Corals practically have their own food system. Zooxanthellae is a type of algae living within the coral polyps. This algae needs sunlight to make sugar for energy which is then transferred to the polyps.

coral reefs

But when coloured plastics reach the reefs, “it will prevent light from reaching the zooxanthellae embedded on the tissues of the corals and prevent these symbionts from photosynthesizing and depriving the coral its food,” explains Vincent Hilomen Ph.D., an associate professor at the Institute of Biological Sciences at the University of Los Baños in the Philippines. He added that when they settle in reefs, plastics can “smother coral colonies and prevent polyps from extending tentacles to feed.” Over time, colonies covered by plastic, according to Hilomen, can die.

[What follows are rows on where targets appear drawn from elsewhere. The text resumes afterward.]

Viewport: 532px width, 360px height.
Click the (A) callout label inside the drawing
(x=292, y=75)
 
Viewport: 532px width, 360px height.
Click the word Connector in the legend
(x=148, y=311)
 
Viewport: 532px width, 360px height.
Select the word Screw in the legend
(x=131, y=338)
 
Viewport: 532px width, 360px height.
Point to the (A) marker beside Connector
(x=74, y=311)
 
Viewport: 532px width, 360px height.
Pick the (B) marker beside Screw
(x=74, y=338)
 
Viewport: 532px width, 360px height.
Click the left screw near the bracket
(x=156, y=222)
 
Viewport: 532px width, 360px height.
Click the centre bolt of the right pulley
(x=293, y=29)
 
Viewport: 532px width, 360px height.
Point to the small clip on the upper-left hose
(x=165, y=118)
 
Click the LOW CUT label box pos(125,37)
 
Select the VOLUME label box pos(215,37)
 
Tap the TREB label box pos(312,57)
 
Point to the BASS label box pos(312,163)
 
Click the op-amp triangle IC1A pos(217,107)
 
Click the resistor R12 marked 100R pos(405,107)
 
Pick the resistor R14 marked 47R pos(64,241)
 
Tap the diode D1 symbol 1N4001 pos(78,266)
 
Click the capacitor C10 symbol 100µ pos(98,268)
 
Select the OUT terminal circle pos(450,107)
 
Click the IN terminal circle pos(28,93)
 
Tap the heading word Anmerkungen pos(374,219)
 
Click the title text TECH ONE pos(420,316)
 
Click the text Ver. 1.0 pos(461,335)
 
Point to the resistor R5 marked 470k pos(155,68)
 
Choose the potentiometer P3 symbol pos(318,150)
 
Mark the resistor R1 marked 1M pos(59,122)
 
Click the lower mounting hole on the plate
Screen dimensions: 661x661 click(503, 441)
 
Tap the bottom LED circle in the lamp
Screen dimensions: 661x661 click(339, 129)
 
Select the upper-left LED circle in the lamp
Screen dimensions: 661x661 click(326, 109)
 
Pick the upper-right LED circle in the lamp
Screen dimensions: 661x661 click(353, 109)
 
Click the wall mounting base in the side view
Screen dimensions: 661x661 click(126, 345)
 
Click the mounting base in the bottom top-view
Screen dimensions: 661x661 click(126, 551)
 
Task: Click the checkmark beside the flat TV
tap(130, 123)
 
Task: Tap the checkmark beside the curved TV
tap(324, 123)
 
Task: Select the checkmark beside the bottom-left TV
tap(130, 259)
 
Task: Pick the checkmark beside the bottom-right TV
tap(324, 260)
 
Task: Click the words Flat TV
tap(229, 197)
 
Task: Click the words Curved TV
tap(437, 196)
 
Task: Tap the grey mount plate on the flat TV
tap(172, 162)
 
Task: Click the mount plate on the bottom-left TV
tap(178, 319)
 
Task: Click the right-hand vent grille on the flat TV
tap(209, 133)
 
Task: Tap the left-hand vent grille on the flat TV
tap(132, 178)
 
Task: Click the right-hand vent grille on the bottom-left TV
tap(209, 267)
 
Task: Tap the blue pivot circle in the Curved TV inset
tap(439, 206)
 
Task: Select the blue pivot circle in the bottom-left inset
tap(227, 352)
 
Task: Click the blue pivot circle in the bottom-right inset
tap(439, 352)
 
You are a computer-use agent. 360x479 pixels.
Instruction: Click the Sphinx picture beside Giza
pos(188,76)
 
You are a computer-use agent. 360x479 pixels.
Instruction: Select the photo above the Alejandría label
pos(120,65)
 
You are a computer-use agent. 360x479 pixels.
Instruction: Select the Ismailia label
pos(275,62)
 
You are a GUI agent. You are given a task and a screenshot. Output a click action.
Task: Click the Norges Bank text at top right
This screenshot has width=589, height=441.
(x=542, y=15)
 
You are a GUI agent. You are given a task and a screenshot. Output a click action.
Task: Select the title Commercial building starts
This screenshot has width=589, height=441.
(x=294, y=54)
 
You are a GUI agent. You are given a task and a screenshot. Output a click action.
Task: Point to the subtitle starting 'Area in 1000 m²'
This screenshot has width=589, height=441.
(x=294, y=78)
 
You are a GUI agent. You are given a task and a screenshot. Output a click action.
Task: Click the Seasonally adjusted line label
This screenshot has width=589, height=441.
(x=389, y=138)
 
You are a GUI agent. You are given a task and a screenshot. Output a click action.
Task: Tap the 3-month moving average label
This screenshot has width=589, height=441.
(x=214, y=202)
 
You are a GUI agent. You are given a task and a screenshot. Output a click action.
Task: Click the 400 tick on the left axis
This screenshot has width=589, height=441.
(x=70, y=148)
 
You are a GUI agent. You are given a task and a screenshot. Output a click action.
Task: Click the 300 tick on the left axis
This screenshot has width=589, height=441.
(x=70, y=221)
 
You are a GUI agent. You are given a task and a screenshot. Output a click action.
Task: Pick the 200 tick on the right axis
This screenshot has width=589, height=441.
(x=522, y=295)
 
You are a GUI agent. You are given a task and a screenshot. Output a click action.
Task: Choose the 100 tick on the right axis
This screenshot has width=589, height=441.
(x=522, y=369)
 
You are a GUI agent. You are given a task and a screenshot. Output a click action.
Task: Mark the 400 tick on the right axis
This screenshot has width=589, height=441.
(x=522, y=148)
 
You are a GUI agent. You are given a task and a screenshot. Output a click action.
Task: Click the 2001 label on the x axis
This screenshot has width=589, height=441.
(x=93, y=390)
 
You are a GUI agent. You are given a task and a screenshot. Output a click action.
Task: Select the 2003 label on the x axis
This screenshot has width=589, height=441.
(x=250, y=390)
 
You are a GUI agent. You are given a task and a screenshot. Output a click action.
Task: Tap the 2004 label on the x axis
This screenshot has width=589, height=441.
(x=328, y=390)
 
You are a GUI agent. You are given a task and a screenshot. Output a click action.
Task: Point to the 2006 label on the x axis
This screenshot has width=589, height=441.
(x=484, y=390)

Increasing chances of disease

Yes, plastics can cause disease in coral reefs. In fact, reports say that the likelihood of disease “increases from 4% to 89% when corals are in contact with plastic.” Our oceans have all sorts of bacteria and when corals come in contact with plastic items, they get abraded. This means bacteria from the water could easily find its way into the corals. It’s kind of like the plastics are tearing and opening the skin of the corals.

It Affects Other Animals, Organisms, and Us

coral reefs

Thousands of fish species depend on coral reefs. “This is commonly referred to as symbiosis - the interaction between two different organisms living in close, physical association, typically to the advantage of both,” says Thomas. Fish depend on coral reefs for food and shelter. Some are commercially important species. Thus, when plastics damage the reefs, it could reduce the fish occupying that ecosystem. Not to mention that when plastics disintegrate into small bits called microplastics, it will find its way to our food. As Hilomen puts it, “the stage when plastics become microplastics is scariest because plastic that small can literally enter tissues of fish and other living organisms. This is when plastics can enter our food chain.”

When fishes consume microplastics, it may also disrupt how they affect the corals. “Parrotfish are important ‘grazers’ for reef systems, keeping them healthy” says Thomas. And when a parrotfish ingests microplastics, they could be poisoned.

What Can We Do

There’s so much to learn about the beauty of coral reefs, its relation to other animals and organisms, and how plastic can disrupt it. Equally, there’s so much we can do to make sure we don’t worsen the situation.

By being mindful of our plastic usage, we are essentially training our minds to keep track of how much plastic we use. It’s not easy to shift from a lifestyle of ease to one that is more beneficial to the planet. Especially that undeniably, plastic products do add ease to our lives, and we’ve been so used to it. Making this shift takes time and practice. But even the simplest act such as bringing a water bottle with you all the time so you won’t have to purchase those in plastic bottles can serve as a good start.

Studies also help push those in position to act. In the Philippines, Hilomen shares that a small study was conducted by a group of teachers in Negros Oriental. “When they sampled tissues of rabbitfishes, they found significant amounts of plastic in the intestines and flesh of the fish. Many locals eat the intestines of this fish,” he noted, adding that this study “triggered the provincial government to ban single-use plastics in the province.”

coral reefs

There’s a lot we can do and there’s a lot to do. Nobody will clean the oceans for us but us. And most certainly, nobody will be ultimately affected by the damage in reefs and oceans caused by plastics but us. “The surface of our planet is covered by 70% water meaning that this is a global issue and one which affects all of us,” says Thomas.